Already the roosters sang when they reached to Mozhayck, and began to go up on the cool city mountain. Pierre was walking together with the soldiers, completely forgetting that his inn yard was down below the mountain and that he now passed it. He would not have remembered this (in such the lost condition he was found), should he not have faced on half of the mountain his horse trainer, going to look for him by the city and returning backwards to his inn court. The horse trainer found Pierre by his hat, white in the dark.

— Your excellency, — he spoke, — but really we are desperate. For what are you by foot? Where again were you, please!

— Ah yes, — said Pierre.

The soldiers paused.

— Well what, found them? — said one of them.

— Well, goodbye! Petr Kirilovich, it seems? — Goodbye, Petr Kirilovich! — said another voice.

— Farewell, — said Pierre and directed with his horse trainer to the inn court.

"Need to give them!" thought Pierre, taking for his pocket. — "No, do not need to," said some voice to him.

In the chambers of the inn court was not places: all were busy. Pierre passed in the yard and, hiding from his head, lied down on his seat.

Time: undefined (after the battle of Borodino)

Locations: Raevski's battery, Knyazkovo, Mozhaysk
Mentioned: Borodino, Pierre's room, the tavern

Pevear and Volokhonsky Notes: "The one thing Pierre now desired with all the forces of his soul was to get away as quickly as possible from those dreadful impressions in which he had lived that day, to return to the ordinary conditions of life, and fall peacefully asleep in a room on his own bed."

He sees the carnage of the battle, and finally, despite his fears, the battle has actually ended. Some soldiers around him start making breakfast and invite Pierre to join them. Somehow Pierre's hat is still white and his groom finds him when we get this amazing sentence: "There was no place left in the rooms of the inn: they were all taken."

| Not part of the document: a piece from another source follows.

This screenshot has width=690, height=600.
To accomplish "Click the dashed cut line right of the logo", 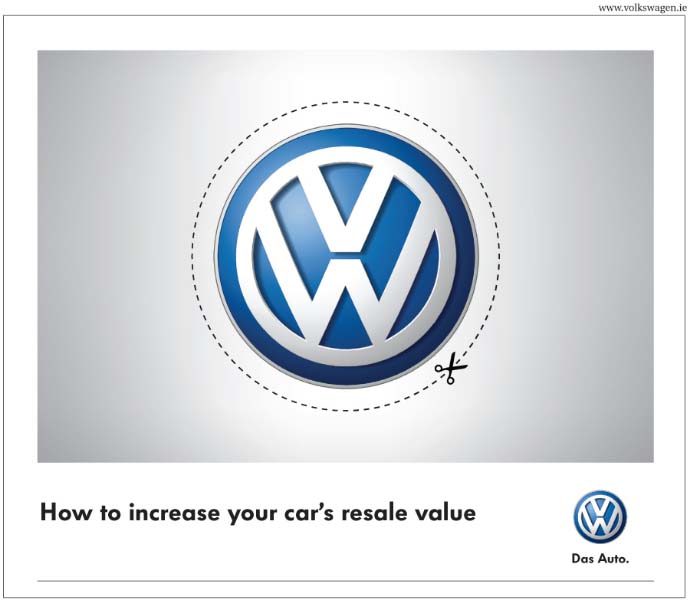I will point(499,256).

Characters (characters who do not appear, but are mentioned are placed in italics. First appearances are in Bold. First mentions are underlined. Final appearance denoted by *):

Pierre (also "Piotr Kirillovitch" and "illustriousness". Also his "equerry".)

Rayevsky 

(also throngs of soldiers and the three soldiers that make a fire and breakfast. Pierre also mentions his militia that is missing.)

Abridged Versions: Start of Chapter 12 in Bell with no break at the end.

Gibian: Chapter 6: line break instead of chapter break at the end.

Fuller: Start of Part Eight. Only the first paragraph is kept and no break.

Komroff: The chapter begins with Pierre's desire to get home and in his bed. The entirety of the three soldiers and his conversation with his groom, who is only mentioned in passing, is removed, making it seem that Pierre walked to where he left his groom before finding out there is no room in the inn and going to sleep in his carriage. No break.

Kropotkin: Entire chapter is cut.

Bromfield: No apparent corresponding chapter.

Simmons: Chapter 6: Some of the detail about Pierre's fear that a shell will come after him is removed. The soldier's initial treatment of him is removed and his thought that he might give them with something is also removed.

Additional Notes:

The "no room in the inn" at the end of the chapter will remind readers of the Jesus birth narrative in Luke, where Jesus's parents find no "room in the inn" (probably best understood as guest house).

Earlier in the novel (when Nikolay Rostov has to return to his family from the army) Tolstoy makes reference to an "inner voice" that tells us we are wrong when we are idle. At the Christmas celebration, Sonya has an inner voice tell her that her fate will soon be decided.

The School of Life compares how Tolstoy uses the inner lives of Natasha, Karenin, and Ivan Ilych to not only show us their characters, but to communicate his ethical messages as well.